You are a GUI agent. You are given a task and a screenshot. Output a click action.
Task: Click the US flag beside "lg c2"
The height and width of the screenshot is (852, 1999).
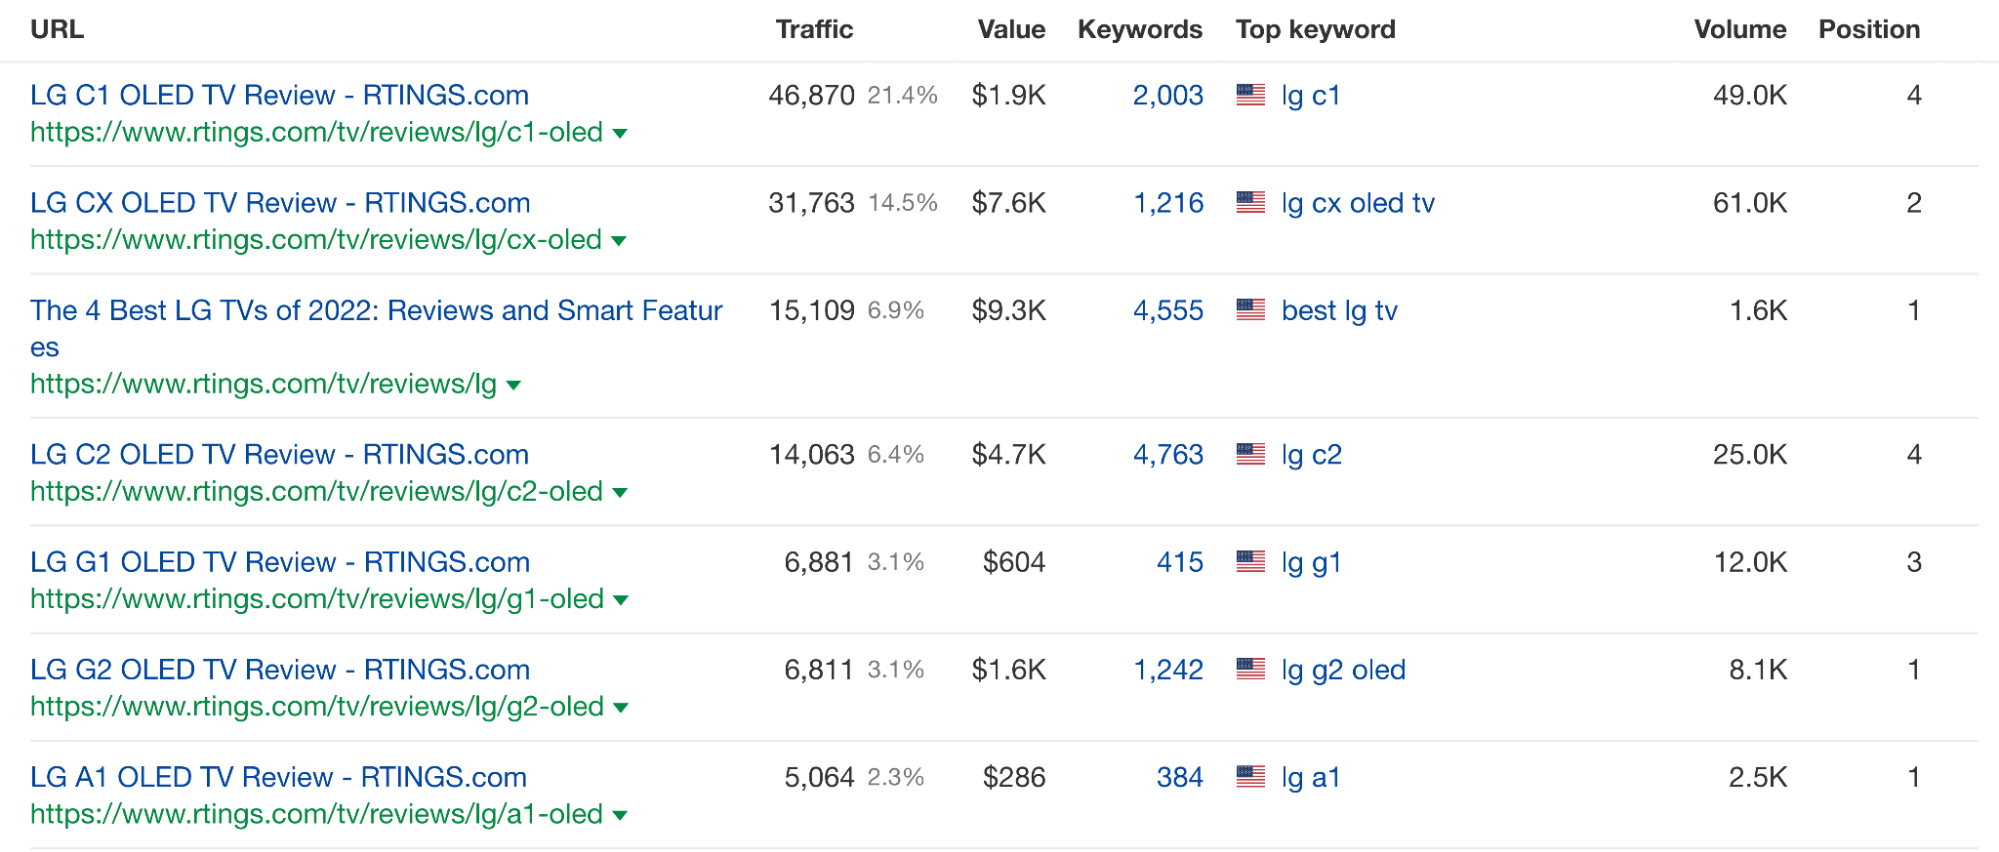click(x=1249, y=455)
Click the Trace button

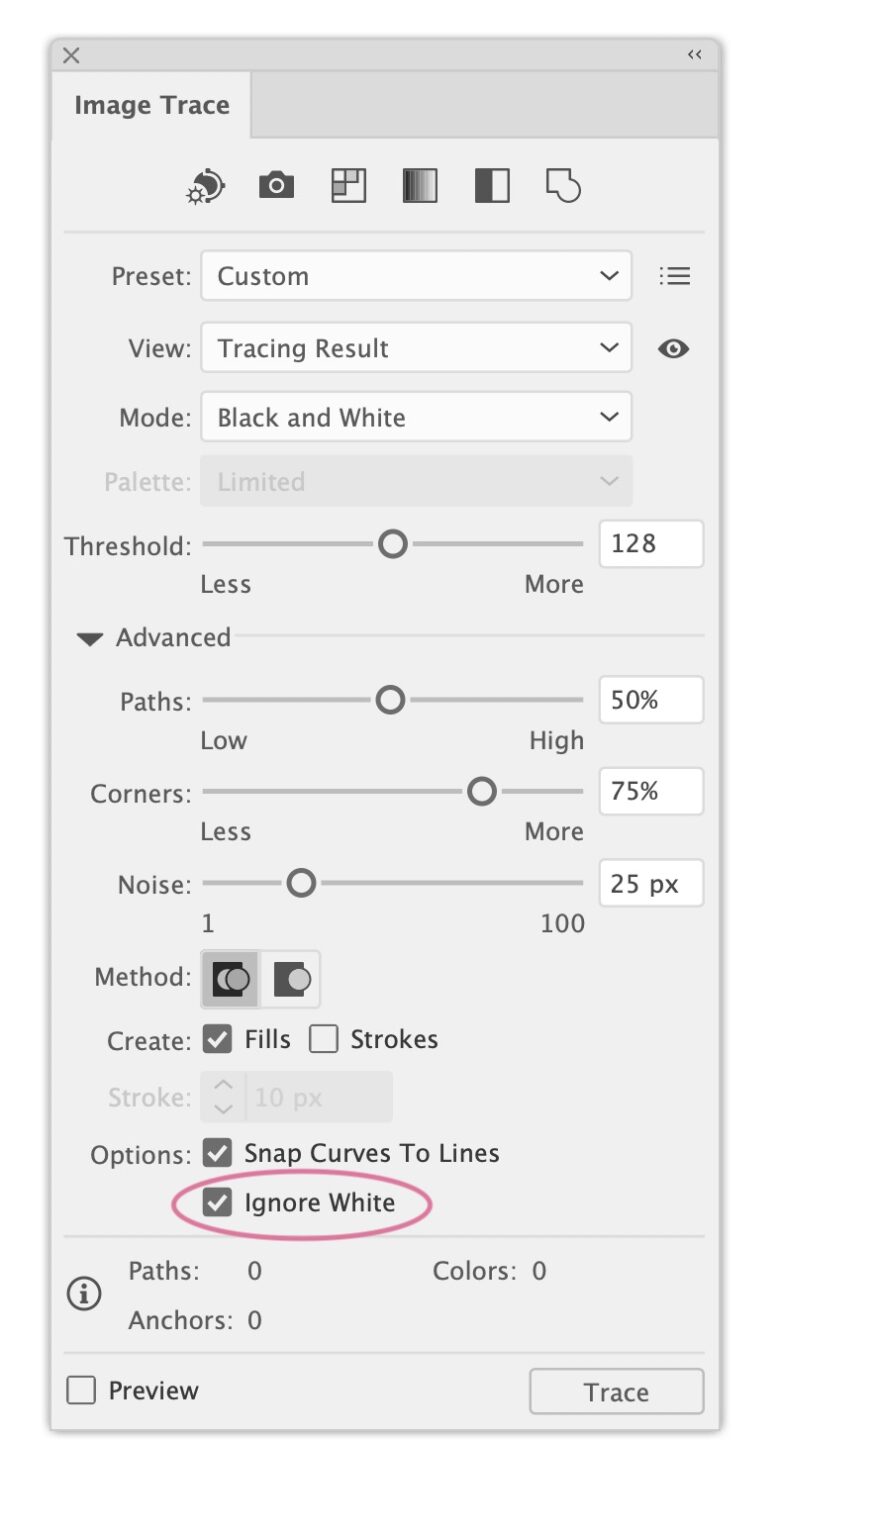(616, 1392)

- - - - -

#### Exercise
Put the rows above into a two-column CSV with the headers text and answer, one line for each row, with the row's text and its answer each in a quoted field and line breaks replaced by spaces. Leave the pictures out.

#### Correct response
text,answer
"You are a GUI agent. You are given a task and a screenshot. Output a click action. Task: Click the US flag beside ""lg c2"" The height and width of the screenshot is (852, 1999).","click(x=1249, y=455)"
"Click the Trace button","(616, 1392)"